__DIRECTIONS FOR THIS TASK__: Please copy out the material word for word, covering the stretch from its first line through the line containing "[button] (319, 323)", both included, and nothing else.

__GIVEN RECORDS__:
....

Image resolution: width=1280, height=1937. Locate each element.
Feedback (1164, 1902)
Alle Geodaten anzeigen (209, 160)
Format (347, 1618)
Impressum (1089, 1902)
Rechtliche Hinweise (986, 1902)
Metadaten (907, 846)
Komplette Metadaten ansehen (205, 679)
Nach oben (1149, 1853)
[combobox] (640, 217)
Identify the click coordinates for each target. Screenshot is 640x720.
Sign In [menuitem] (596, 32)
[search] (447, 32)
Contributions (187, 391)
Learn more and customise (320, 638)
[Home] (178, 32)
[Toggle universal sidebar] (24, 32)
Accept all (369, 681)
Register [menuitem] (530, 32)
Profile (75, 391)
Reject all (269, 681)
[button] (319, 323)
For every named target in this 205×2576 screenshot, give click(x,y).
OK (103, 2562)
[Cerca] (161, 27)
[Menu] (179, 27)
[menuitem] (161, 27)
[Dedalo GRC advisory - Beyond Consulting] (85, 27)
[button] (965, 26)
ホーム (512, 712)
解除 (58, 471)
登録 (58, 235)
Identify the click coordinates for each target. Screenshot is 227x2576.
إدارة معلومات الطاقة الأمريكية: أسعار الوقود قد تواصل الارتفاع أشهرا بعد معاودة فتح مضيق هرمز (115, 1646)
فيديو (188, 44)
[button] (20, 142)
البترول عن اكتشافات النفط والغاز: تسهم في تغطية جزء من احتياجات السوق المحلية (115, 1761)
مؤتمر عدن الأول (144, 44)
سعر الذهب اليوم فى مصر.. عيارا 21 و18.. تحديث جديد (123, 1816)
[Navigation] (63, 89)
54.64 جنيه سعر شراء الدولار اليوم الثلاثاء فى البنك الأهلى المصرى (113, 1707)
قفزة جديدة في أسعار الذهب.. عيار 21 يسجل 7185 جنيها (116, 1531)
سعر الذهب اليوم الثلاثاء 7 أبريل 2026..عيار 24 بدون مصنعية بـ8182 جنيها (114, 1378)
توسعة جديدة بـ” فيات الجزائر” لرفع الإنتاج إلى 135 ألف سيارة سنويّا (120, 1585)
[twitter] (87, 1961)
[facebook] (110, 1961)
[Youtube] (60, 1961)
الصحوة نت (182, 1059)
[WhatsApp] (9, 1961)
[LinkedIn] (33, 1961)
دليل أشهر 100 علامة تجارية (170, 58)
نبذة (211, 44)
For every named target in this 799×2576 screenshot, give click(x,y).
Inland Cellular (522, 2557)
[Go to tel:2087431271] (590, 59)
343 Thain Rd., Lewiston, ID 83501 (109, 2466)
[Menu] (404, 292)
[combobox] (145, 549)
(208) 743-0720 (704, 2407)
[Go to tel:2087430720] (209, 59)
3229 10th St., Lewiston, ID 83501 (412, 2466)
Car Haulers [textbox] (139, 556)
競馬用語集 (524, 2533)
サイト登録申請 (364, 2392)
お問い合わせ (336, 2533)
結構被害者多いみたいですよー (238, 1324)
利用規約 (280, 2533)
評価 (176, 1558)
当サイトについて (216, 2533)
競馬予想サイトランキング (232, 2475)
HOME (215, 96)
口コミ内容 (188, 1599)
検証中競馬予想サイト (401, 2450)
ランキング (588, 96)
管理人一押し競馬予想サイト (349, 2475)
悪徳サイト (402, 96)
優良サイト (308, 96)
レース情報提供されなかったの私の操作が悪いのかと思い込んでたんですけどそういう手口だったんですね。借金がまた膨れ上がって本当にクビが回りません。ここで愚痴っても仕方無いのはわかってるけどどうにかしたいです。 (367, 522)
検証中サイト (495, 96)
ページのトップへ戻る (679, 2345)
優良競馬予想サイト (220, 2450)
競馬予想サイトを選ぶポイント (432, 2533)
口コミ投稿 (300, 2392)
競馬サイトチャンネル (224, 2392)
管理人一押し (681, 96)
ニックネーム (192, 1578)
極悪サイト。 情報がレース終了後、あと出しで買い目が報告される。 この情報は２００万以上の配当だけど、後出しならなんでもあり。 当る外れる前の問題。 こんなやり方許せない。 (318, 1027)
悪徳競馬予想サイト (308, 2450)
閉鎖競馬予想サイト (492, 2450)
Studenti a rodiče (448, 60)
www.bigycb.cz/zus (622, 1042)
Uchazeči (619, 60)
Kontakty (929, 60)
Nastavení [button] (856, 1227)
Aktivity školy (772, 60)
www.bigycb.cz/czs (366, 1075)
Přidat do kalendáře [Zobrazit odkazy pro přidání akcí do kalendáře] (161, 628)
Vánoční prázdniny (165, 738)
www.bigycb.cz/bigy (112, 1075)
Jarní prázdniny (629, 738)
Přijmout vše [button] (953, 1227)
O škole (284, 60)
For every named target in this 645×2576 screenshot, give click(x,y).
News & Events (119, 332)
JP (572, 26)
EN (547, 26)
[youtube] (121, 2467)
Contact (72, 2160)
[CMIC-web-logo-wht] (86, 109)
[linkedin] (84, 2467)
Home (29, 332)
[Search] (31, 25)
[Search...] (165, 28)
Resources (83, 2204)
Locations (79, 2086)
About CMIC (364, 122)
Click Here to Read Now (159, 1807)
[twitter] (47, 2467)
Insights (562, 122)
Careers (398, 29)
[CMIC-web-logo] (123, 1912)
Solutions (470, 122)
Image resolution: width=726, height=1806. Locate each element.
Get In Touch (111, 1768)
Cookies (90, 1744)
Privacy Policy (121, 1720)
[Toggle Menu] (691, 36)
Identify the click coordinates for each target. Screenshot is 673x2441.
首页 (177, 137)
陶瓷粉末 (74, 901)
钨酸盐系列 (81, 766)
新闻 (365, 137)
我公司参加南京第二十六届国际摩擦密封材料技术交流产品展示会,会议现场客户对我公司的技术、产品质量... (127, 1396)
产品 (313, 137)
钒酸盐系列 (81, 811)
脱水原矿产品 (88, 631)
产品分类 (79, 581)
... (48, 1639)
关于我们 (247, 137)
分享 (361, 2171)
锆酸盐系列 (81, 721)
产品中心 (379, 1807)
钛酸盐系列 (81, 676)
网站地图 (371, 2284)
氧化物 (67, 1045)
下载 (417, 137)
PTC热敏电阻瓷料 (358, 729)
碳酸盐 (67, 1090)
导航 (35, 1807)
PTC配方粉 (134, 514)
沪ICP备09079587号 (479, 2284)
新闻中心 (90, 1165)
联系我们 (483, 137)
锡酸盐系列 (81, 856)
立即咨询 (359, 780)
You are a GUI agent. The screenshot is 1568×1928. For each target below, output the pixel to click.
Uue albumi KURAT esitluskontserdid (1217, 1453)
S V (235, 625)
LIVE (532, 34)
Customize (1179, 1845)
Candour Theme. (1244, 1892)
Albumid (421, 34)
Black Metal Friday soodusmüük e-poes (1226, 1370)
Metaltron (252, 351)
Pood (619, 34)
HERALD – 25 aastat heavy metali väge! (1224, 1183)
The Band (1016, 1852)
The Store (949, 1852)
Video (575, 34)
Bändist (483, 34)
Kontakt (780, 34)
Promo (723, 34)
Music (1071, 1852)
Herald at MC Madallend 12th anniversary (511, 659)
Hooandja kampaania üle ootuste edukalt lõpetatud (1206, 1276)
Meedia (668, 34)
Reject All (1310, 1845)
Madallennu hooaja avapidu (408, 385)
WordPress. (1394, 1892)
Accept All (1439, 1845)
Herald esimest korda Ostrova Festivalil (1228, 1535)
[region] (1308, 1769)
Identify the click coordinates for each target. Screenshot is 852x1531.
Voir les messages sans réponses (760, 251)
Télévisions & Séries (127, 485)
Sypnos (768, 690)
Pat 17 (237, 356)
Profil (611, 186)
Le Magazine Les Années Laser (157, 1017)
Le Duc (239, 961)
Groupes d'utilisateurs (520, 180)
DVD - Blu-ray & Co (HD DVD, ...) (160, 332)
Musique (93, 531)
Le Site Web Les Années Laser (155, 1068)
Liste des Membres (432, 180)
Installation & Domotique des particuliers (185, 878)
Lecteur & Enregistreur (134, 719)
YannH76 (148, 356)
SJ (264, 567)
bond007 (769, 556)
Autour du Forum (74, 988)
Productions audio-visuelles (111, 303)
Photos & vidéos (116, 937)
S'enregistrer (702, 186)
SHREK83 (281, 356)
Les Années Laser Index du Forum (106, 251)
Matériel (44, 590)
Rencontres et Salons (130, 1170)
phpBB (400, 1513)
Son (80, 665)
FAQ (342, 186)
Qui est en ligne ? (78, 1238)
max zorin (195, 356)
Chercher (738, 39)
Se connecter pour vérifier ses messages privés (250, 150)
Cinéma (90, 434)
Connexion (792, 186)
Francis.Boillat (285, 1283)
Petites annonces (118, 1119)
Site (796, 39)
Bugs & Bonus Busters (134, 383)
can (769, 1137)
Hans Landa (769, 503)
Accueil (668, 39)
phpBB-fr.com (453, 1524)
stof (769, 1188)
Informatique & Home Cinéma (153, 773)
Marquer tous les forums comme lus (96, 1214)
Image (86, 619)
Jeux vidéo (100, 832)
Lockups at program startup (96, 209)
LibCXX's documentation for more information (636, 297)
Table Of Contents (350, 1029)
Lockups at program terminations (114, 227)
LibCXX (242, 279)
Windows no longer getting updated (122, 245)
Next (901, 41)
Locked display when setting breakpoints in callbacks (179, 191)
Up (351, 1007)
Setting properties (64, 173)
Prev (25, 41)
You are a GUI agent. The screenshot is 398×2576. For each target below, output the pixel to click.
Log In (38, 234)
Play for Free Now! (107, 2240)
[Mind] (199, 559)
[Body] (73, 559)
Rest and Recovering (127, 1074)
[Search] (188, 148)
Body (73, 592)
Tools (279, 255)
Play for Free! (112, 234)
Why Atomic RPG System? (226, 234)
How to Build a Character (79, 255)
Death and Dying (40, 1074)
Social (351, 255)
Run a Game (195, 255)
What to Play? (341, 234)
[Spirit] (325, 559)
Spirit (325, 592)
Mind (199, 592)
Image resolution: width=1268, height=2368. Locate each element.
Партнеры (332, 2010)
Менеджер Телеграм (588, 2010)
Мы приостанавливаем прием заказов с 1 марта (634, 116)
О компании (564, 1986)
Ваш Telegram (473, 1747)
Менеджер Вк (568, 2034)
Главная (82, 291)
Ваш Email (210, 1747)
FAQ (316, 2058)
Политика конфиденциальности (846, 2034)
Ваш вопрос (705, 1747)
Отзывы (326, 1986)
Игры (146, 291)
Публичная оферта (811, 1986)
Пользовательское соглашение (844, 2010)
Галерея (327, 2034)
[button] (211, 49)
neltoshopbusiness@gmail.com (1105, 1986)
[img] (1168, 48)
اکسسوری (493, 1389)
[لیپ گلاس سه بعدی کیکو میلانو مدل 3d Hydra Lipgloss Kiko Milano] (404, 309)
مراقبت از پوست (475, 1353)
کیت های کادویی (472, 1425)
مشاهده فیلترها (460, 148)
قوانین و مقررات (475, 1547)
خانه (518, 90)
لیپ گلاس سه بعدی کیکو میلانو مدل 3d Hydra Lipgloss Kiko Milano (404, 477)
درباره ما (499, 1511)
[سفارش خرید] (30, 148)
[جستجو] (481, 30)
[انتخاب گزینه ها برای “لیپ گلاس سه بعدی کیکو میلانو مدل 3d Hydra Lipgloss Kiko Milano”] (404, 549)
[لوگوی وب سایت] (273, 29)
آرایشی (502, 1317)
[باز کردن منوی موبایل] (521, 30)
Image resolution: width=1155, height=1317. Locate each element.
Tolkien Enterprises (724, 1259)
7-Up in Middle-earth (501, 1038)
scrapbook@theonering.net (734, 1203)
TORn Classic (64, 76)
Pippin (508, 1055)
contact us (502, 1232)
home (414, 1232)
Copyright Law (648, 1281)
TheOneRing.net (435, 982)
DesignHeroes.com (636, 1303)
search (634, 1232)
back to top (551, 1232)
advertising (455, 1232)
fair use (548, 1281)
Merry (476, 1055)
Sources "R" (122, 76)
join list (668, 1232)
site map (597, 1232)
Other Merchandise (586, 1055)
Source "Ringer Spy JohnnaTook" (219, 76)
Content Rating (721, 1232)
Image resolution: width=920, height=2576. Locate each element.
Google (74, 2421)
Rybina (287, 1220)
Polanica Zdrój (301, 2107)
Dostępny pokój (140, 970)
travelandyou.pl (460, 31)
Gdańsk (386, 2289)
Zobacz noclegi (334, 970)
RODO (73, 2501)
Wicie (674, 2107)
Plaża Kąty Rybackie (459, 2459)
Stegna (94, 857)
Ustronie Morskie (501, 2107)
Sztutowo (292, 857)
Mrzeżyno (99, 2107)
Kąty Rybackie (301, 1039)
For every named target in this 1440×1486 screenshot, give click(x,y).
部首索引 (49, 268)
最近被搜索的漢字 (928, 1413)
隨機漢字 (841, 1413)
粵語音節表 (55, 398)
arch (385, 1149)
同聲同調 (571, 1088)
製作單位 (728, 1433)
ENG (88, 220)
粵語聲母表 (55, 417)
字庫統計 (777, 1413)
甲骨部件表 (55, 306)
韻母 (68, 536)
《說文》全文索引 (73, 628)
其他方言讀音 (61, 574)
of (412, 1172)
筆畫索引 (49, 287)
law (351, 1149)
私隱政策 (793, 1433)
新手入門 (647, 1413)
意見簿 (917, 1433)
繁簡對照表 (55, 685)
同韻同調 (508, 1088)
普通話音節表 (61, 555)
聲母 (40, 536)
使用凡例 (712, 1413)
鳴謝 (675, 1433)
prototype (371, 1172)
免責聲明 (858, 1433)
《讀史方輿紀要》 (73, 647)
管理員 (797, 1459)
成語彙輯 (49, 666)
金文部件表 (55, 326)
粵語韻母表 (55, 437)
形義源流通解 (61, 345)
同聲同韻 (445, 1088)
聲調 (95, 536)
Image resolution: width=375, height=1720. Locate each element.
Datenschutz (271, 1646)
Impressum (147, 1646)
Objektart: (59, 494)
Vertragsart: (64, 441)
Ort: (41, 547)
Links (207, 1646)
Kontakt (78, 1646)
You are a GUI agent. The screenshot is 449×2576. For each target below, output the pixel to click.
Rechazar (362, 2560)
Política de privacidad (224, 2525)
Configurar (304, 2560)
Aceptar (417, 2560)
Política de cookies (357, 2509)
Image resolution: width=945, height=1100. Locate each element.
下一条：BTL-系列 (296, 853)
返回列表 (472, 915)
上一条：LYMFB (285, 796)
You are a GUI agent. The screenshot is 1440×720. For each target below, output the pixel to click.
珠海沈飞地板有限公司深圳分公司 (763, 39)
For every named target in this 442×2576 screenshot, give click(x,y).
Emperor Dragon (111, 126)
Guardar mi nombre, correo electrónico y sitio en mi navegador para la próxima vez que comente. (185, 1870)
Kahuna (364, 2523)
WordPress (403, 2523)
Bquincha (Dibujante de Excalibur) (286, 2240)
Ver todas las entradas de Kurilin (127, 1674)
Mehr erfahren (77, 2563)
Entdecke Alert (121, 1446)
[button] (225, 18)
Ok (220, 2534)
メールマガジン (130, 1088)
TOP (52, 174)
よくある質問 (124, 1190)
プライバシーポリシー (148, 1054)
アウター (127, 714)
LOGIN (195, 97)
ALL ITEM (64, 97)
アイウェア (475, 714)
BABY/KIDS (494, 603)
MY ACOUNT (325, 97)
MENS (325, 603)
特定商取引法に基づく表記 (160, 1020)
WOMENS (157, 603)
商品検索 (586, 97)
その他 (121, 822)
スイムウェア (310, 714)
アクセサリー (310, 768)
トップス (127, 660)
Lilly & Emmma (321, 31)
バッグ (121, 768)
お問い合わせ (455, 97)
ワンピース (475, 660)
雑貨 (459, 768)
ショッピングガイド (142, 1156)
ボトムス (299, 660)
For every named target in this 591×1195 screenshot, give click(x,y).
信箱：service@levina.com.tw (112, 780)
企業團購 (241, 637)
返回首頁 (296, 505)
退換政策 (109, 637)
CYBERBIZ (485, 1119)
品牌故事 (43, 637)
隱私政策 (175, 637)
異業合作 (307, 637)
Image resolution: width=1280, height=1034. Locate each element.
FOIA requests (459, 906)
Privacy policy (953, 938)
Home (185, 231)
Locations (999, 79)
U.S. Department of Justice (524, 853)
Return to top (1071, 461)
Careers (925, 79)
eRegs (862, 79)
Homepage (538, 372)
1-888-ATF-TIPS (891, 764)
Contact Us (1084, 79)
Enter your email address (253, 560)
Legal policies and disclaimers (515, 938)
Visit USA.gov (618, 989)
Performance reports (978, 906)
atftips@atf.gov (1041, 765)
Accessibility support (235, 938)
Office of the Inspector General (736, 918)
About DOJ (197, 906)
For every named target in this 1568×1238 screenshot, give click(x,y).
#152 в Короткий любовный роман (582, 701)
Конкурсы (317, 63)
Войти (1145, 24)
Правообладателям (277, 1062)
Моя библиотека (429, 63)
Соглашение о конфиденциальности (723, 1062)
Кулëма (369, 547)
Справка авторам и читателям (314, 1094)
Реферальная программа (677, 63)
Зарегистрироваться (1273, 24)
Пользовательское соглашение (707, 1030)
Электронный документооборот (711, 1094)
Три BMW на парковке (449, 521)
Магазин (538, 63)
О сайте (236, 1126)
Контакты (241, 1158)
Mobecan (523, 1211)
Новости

....

__COMPLETE RESPONSE__:
Image resolution: width=1280, height=1937. Locate each element.
Feedback (1164, 1902)
Alle Geodaten anzeigen (209, 160)
Format (347, 1618)
Impressum (1089, 1902)
Rechtliche Hinweise (986, 1902)
Metadaten (907, 846)
Komplette Metadaten ansehen (205, 679)
Nach oben (1149, 1853)
[combobox] (640, 217)
Identify the click coordinates for each target. Screenshot is 640x720.
Sign In [menuitem] (596, 32)
[search] (447, 32)
Contributions (187, 391)
Learn more and customise (320, 638)
[Home] (178, 32)
[Toggle universal sidebar] (24, 32)
Accept all (369, 681)
Register [menuitem] (530, 32)
Profile (75, 391)
Reject all (269, 681)
[button] (319, 323)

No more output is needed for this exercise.